I met one couple, Halcha Khan and Abdul Metalib, who had 11 children. “Every year,” said Abdul, “one would die.” They died as infants, as toddlers, as little kids. Many likely died from easily treatable diseases. Each was wrapped in a white shroud and buried in a shallow grave. “That cut me into pieces,” said Abdul. To numb the pain, Halcha and Abdul turned to opium. The drug’s easy availability has created an epidemic of addiction among the Kyrgyz. Only one of their children, a son, survived to age five. Then he too passed away.
Take a look at some of Paley's incredible photos out of Wakhan in the slideshow below and check out National Geographic for more photos and the full story.
Nomads by necessity, the Kyrgyz move their herds across the Wakhan—a panhandle of alpine valleys and high mountains in northeastern Afghanistan. (Matthieu Paley/National Geographic)

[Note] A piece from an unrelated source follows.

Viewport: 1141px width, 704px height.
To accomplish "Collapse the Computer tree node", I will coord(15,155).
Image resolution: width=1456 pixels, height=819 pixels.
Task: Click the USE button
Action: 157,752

A nephew of the khan wears a makeshift face mask to protect himself from the biting winds that can whip through the high-altitude pamir. (Matthieu Paley/National Geographic)
Kyrgyz girls slide plastic jugs back to their family’s camp after chopping a hole in a frozen spring to fetch water. Men handle herding and trading; much of the hard labor of daily life falls to the females. (Matthieu Paley/National Geographic)
Blanket-draped yaks hunker down outside a young couple’s yurt on the eve of a summer trading journey. Made of interlaced poles covered with felt, these portable homes are packed up and reassembled for seasonal migration. Wooden doors are imported to the treeless plateau from lower altitudes. (Matthieu Paley/National Geographic)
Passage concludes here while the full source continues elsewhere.